麻原彰晃『生死を超える 増補改訂版』





オウム出版、1992.5(初版は1986.12)


(2002.11に記した感想↓)

ヨーガなどの修行を通して超人化し、「絶対幸福」に至る過程を説いた本。かの有名な「空中浮揚」写真が載っているのもこの本。信者の手記やインタビューを読むと、「この本を読んで入信した」という人が大変多い。

さて、事件当時頻繁に言われた「オウムに偏差値エリートが多いのは、受験勉強によって人格の健全な育成を妨げられたから」みたいな説は一理あってもやはり短絡的である、と言いたい。が、「受験勉強」とオウムの「修行」には相似関係がある。(といっても、私は「受験勉強」はしたことあるが「修行」はしたことないので、書籍や報道を通して知ったかぎりの印象であるが。)

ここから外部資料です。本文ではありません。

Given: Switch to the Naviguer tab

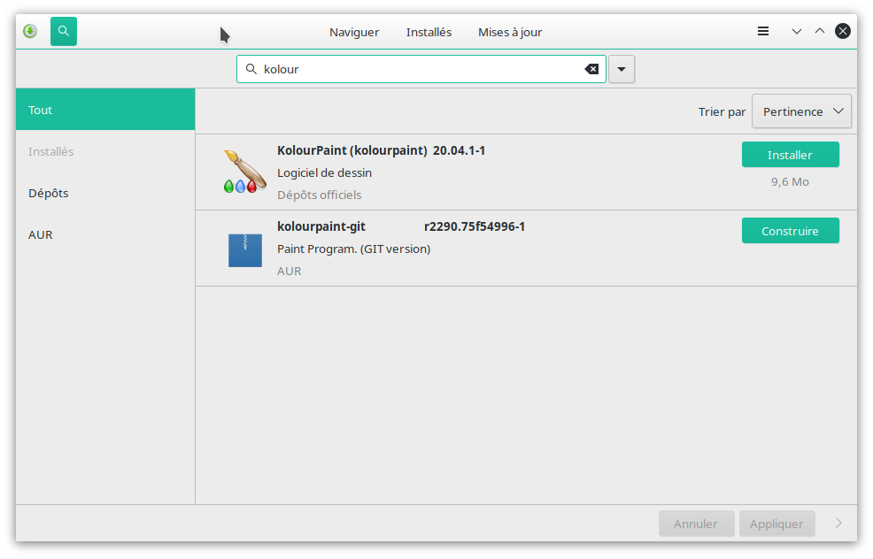Looking at the screenshot, I should pyautogui.click(x=354, y=32).
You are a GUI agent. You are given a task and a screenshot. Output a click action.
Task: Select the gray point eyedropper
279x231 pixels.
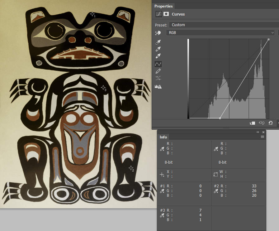point(158,49)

この本は、受験参考書によく似ている、という印象をもった。
ヨーガの教本+信者の体験談(「修行をやったのでこんな神秘体験をしました」)という構成も、「赤本」などの問題集+合格体験記みたいだ。「四ヶ月楽々クンダリニー覚醒法」なんてのも、「英文法30日完成(一ヶ月で偏差値を10上げる!)」とかいうやつみたいではないか。ヨーガの進歩は「超能力」を目安として測られる、とか、グルへの帰依度の上がった信者は知能テストの成績も上がったとか、修行の成果が偏差値の如くちゃんと数字などの可視的な形で示されるのも、受験勉強ぽい。
また、ある信者は「尊師の説法」を、「そこには、すべてのことを秩序立てて考え、理解する『仏教理論』の素晴らしさがありました。今までわたしが目にしてきた矛盾だらけの哲学とは大きく違う『仏教理論』が大変新鮮に感じられたのです」と評価している。確かに、この本の中でも、一見雑多な概念がスッキリと図式化され、整然と整理して説明されている。(たとえば六つのチャクラの固着と六つの来世を対応させて説明しているくだりなど、分かりやすい、というか「おお、そうだったのか!」という気持ちにさせられやすい。)で、それは、受験生のときに、分かりやすくまとめられた参考書を見つけたときのカンドウに、とても似ている。或いは、入試用に要点をまとめられた予備校の講義を聴いて、「そーか、そーいうことだったのか! 学校の授業では分からなかったけど!」とかいう感じ。予備校講師としてのグル。
そして、「受験勉強」と「修行」の共通点は、私にとってはやはりそのダイエット性、というか。